• 11/02/2026 10:46

Ritenuta d’acconto:le associazionichiedono un rinvio

“Mentre si ribadisce che il turismo è una priorità e che le pmi sono centrali, promettendo al contempo meno burocrazia, si introduce un meccanismo che va nella direzione opposta: più adempimenti, più complessità, più oneri gestionali e meno liquidità immediata per migliaia di imprese del turismo organizzato”. Così in una nota congiunta Fto Confcommercio e Astoi Confindustria Viaggi esprimono forte preoccupazione per la norma che introduce la ritenuta d’acconto sulle commissioni/provvigioni riconosciute alle agenzie di viaggi, che dovrebbe entrare in vigore dal primo marzo. E al contempo appoggiano la proposta di modifica contenuta nel Decreto Milleproroghe che rinvierebbe l’entrata in vigore a gennaio 2028.
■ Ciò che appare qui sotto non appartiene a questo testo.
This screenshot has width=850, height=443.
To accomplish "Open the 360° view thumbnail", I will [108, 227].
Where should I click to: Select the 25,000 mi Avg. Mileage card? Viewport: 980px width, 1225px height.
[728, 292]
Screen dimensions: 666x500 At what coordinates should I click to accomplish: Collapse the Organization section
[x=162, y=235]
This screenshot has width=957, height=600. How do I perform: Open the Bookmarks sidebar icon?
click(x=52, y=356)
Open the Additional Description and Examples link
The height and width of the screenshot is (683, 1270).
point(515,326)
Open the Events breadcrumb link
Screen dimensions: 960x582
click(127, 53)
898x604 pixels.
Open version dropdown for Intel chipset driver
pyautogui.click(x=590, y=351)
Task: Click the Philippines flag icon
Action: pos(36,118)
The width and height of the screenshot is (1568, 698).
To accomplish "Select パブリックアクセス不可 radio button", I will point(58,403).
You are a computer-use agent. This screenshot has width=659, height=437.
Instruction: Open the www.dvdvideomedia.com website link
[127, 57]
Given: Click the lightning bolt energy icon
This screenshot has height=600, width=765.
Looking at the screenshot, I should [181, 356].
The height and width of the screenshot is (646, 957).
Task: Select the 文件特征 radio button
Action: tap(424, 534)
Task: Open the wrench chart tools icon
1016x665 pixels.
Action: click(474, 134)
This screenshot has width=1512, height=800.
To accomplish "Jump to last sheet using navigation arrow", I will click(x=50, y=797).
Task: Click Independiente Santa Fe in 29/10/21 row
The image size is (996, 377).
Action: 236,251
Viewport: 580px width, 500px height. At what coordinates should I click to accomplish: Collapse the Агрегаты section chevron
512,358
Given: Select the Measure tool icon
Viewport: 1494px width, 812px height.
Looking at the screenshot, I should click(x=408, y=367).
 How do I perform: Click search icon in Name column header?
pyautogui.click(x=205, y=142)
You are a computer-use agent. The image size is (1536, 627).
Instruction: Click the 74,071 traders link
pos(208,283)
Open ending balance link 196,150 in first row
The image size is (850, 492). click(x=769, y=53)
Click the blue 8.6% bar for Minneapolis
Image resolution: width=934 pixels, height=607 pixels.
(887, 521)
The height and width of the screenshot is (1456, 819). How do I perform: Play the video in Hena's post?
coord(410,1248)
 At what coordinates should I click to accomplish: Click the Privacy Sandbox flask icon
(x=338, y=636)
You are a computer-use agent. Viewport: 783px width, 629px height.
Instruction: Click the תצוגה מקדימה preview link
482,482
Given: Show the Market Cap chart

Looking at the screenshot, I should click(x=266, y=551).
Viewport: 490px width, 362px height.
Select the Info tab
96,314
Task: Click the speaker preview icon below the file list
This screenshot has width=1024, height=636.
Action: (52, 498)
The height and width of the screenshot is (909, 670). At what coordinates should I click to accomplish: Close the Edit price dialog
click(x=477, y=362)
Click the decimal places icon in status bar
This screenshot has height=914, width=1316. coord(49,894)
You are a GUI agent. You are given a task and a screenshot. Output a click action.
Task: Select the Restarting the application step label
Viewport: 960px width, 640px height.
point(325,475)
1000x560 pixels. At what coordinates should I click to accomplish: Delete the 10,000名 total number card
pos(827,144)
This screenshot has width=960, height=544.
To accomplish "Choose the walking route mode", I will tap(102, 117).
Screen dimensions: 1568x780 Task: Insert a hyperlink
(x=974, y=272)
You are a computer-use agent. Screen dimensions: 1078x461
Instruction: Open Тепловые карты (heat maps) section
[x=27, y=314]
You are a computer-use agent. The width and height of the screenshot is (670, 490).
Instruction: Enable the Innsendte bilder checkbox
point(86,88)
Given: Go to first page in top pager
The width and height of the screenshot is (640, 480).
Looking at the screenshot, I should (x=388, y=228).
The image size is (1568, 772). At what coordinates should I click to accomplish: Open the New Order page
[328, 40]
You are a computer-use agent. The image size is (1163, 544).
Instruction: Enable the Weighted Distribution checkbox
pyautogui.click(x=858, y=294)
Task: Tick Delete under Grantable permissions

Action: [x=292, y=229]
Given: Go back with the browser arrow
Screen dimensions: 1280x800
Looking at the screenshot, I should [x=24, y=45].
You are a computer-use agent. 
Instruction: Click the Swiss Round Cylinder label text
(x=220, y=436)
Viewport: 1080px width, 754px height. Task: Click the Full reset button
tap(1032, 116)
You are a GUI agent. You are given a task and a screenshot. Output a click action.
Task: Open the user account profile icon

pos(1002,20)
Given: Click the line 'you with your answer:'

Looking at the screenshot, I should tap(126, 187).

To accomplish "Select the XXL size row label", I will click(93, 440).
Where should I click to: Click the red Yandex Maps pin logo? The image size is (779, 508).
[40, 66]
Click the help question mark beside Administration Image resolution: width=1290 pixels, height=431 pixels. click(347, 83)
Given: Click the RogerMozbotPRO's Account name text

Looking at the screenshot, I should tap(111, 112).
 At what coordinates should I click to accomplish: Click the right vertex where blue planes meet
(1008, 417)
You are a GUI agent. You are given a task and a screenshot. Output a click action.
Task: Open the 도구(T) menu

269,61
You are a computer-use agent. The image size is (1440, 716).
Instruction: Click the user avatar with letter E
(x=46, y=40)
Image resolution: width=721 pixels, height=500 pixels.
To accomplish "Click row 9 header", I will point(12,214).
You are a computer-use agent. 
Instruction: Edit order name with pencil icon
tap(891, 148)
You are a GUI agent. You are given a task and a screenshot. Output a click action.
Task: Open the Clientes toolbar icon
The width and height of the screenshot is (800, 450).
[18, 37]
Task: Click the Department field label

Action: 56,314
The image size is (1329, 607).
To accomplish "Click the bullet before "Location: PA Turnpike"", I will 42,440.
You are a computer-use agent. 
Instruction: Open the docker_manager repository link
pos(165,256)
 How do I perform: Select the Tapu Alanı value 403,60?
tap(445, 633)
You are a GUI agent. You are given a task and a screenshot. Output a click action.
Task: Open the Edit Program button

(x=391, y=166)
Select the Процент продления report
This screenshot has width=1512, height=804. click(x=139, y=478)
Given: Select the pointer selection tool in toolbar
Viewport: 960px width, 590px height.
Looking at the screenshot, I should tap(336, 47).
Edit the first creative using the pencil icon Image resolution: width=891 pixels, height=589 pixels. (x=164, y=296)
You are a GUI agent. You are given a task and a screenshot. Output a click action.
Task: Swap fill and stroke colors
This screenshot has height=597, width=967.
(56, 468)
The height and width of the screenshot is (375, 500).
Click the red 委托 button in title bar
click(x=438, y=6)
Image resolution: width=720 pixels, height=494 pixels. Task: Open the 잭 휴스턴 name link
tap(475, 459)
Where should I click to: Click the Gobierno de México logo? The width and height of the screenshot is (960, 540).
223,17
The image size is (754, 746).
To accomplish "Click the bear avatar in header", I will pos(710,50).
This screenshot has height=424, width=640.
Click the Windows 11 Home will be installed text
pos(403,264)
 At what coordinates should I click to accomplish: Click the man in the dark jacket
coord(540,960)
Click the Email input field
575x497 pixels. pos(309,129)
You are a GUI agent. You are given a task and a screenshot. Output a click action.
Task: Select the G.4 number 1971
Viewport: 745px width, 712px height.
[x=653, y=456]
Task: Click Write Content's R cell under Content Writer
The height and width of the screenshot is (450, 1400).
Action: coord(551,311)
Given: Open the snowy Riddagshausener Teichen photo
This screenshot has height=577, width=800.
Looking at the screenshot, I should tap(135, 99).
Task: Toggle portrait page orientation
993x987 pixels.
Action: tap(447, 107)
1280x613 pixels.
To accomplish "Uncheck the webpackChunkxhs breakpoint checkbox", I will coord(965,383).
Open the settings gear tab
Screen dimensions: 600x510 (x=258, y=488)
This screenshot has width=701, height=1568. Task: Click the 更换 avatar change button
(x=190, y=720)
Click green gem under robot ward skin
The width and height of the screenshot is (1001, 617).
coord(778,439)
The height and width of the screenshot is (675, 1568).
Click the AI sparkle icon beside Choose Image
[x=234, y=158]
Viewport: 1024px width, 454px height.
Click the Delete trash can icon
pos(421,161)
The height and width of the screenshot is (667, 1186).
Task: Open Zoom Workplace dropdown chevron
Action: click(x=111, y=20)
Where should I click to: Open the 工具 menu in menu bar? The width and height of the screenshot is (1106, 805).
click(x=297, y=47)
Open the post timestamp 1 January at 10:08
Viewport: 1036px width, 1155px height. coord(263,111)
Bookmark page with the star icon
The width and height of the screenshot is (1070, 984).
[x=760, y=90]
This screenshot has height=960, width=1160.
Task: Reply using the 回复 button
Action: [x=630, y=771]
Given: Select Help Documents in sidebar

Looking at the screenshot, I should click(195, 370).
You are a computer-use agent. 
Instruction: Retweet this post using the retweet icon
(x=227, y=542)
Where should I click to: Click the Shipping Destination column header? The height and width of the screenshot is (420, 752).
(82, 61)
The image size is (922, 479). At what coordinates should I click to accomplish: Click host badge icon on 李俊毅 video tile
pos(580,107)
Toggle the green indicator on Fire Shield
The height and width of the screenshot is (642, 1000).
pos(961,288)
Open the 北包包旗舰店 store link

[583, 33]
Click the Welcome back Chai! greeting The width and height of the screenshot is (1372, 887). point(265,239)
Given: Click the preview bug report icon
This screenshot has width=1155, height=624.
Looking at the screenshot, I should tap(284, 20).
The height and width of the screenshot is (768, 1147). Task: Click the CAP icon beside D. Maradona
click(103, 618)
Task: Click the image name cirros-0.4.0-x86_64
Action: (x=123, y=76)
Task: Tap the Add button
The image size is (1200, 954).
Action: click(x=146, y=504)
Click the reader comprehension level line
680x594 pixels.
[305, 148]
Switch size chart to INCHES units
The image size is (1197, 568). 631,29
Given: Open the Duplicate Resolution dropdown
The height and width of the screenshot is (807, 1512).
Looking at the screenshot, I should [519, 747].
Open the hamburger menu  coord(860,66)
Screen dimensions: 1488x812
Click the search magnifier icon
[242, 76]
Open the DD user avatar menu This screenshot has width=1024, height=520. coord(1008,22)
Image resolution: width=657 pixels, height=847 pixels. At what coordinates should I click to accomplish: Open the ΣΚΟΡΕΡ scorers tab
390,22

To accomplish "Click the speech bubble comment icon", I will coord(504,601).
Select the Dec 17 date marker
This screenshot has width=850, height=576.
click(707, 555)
“Se vogliamo davvero ridurre la burocrazia, non possiamo caricare agenzie e operatori di nuovi passaggi amministrativi che sottraggono tempo e risorse. Una proroga al 2028 è una scelta di buon senso per evitare un danno immediato e lavorare a una soluzione stabile”, sottolinea il presidente di Fto Franco Gattinoni. E aggiunge il presidente di Astoi Pier Ezhaya: “Quando si introducono meccanismi farraginosi ed inutili, qualcuno cercherà scorciatoie organizzative o commerciali per bypassarli, spingendo i flussi su canali alternativi e meno trasparenti. Non è un bene per la filiera, non è un bene per la concorrenza, non è un bene per i consumatori”.

Alla protesta si aggiunge anche Maavi, che in una nota evidenzia di avere incontrato vari politici “al fine di chiedere in prima istanza un emendamento che richieda una proroga di almeno due anni, per poi lavorare tutti insieme alla richiesta di abrogazione di un provvedimento che creerebbe solo confusione e una difficile gestione, senza contare l’incidenza sulla liquidità, specialmente delle micro e piccole imprese, che da sempre soffrono di questa difficoltà”.